The only thing I am lacking now is a fast way to sum over the (float) values of the right image. GetData<Color>() would do the job but is incredibly slow (frame rate drop by a factor of 10 - 100 depending on the resolution of the texture).
Maybe I could use a custom sprite effect to sum over the pixels and then render the result into a new texture. Any ideas are welcome.

If you create a render target with the mipmap flag enabled, it should automatically downsample to a single pixel on the smallest mipmap level. The pixel’s value will be the average of the entire texture. Multiplying this one pixel by the total pixel count should get you the sum.

I never tried that with cube textures, it should work the same though. You just have to do it for all 6 cube faces.

Thanks, that’s a great idea! Can I somehow access the generated mipmap outside of the shader?

If you want to access the mipmap from the CPU you can just specify the mipmap level in the GetData call, or do you mean something different?

Hi @markus,

That’s what I was looking for, thanks. I compared both methods - they yield the same results - and interestingly (but not intuitively), the mipmap solution is slower!?

Here is a code snippet for both functions (tex has dimensions of 512x512 pixels).

    float GetPixelMean(Texture2D tex)
    {
        SW.Start();
        int N = tex.Width * tex.Height;
        float[] PixelValue = new float[N];
        tex.GetData(PixelValue);

        float Sum = 0;
        for (int i = 0; i < PixelValue.Length; i++)
        {
            Sum += PixelValue[i];
        }

        long Time = SW.ElapsedTicks;
        SW.Stop();
        Console.WriteLine("Elapsed ticks: " + Time);

        return Sum / N;
    }

    float GetPixelMeanMipMap(Texture2D tex)
    {
        SW.Start();
        float[] PixelValue = new float[1];
        tex.GetData(tex.LevelCount - 1, null, PixelValue, 0, 1);

        long Time = SW.ElapsedTicks;
        SW.Stop();
        Console.WriteLine("Elapsed ticks: " + Time);

        return PixelValue[0];
    }

Maybe the GetData<>() call is the bottleneck?

Calling GetData forces the CPU and GPU to synchronize, which can be very costly.
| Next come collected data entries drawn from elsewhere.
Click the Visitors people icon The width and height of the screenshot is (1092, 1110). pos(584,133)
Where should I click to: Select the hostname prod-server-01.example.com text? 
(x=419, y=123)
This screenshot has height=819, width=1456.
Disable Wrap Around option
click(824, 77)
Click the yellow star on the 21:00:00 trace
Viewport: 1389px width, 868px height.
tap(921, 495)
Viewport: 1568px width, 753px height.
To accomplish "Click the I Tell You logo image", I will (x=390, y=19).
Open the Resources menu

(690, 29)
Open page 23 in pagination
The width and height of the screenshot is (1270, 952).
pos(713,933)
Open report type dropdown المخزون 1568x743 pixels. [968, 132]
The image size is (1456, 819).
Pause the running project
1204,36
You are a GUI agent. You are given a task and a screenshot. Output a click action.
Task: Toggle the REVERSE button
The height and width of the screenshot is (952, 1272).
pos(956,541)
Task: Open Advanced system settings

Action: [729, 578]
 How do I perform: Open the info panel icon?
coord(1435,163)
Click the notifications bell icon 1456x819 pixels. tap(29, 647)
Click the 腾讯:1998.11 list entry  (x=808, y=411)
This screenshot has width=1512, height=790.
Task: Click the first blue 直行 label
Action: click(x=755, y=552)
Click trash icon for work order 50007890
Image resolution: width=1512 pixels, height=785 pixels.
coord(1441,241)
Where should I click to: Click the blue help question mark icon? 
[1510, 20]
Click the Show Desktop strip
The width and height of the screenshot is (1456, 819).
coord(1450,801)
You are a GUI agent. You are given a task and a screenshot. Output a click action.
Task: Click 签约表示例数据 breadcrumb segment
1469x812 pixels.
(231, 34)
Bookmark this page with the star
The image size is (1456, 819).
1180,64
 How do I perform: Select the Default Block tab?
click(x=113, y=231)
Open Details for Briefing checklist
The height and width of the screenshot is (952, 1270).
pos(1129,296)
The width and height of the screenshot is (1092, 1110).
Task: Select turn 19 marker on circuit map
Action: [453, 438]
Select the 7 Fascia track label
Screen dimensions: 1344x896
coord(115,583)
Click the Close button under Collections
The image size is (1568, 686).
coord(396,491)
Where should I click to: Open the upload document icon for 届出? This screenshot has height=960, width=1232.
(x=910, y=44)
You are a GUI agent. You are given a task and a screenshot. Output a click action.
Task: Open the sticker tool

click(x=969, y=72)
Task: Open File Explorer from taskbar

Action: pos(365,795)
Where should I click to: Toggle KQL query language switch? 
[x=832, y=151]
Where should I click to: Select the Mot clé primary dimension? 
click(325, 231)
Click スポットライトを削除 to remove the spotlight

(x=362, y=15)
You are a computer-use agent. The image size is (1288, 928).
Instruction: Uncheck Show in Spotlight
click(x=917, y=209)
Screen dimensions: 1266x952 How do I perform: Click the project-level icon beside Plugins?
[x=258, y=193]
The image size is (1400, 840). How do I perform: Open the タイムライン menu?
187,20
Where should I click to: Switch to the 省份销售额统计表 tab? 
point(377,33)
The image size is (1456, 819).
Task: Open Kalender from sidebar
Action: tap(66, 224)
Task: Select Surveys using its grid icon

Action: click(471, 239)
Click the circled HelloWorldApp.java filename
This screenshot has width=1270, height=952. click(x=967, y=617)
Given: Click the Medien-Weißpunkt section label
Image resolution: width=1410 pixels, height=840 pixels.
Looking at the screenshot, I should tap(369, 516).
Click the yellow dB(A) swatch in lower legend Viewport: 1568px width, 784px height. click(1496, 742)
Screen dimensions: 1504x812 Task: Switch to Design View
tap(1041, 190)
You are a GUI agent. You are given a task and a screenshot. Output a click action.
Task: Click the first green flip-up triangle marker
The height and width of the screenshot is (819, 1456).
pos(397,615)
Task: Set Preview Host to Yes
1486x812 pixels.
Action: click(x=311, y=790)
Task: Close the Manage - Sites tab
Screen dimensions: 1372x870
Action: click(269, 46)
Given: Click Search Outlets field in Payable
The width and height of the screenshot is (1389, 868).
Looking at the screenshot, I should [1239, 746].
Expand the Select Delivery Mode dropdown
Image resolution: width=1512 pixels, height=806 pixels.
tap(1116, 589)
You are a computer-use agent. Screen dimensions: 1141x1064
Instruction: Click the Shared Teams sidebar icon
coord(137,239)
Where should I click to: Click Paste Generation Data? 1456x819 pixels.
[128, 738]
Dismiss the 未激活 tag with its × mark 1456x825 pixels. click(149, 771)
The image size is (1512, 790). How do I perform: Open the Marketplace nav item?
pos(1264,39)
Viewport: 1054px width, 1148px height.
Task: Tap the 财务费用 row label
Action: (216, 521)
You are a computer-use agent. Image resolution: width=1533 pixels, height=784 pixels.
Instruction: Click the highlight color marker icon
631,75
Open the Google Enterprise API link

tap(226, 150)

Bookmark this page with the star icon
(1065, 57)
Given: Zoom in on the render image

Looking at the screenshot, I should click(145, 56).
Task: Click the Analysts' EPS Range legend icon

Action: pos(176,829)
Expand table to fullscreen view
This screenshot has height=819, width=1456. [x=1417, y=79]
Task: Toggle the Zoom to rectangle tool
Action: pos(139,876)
See here for more info:
https://msdn.microsoft.com/en-us/library/windows/desktop/bb205132(v=vs.85).aspx#Accessing

Yeah, it does help quite a lot once I scale up the texture size.

Hello @AcidFaucent,

Just for the sake of completeness, I compared the numerical results from the hemicube approach with analytical results in two simple cases:

  1. Parallel plates or same dimensions.
  2. Parallel discs with radius r and 5r.

The maximum error (green) is somewhere around 30 % and is smallest for view factors between 0.2 and 0.5.

It would be interesting to check out how the dual-paraboloid solution compares.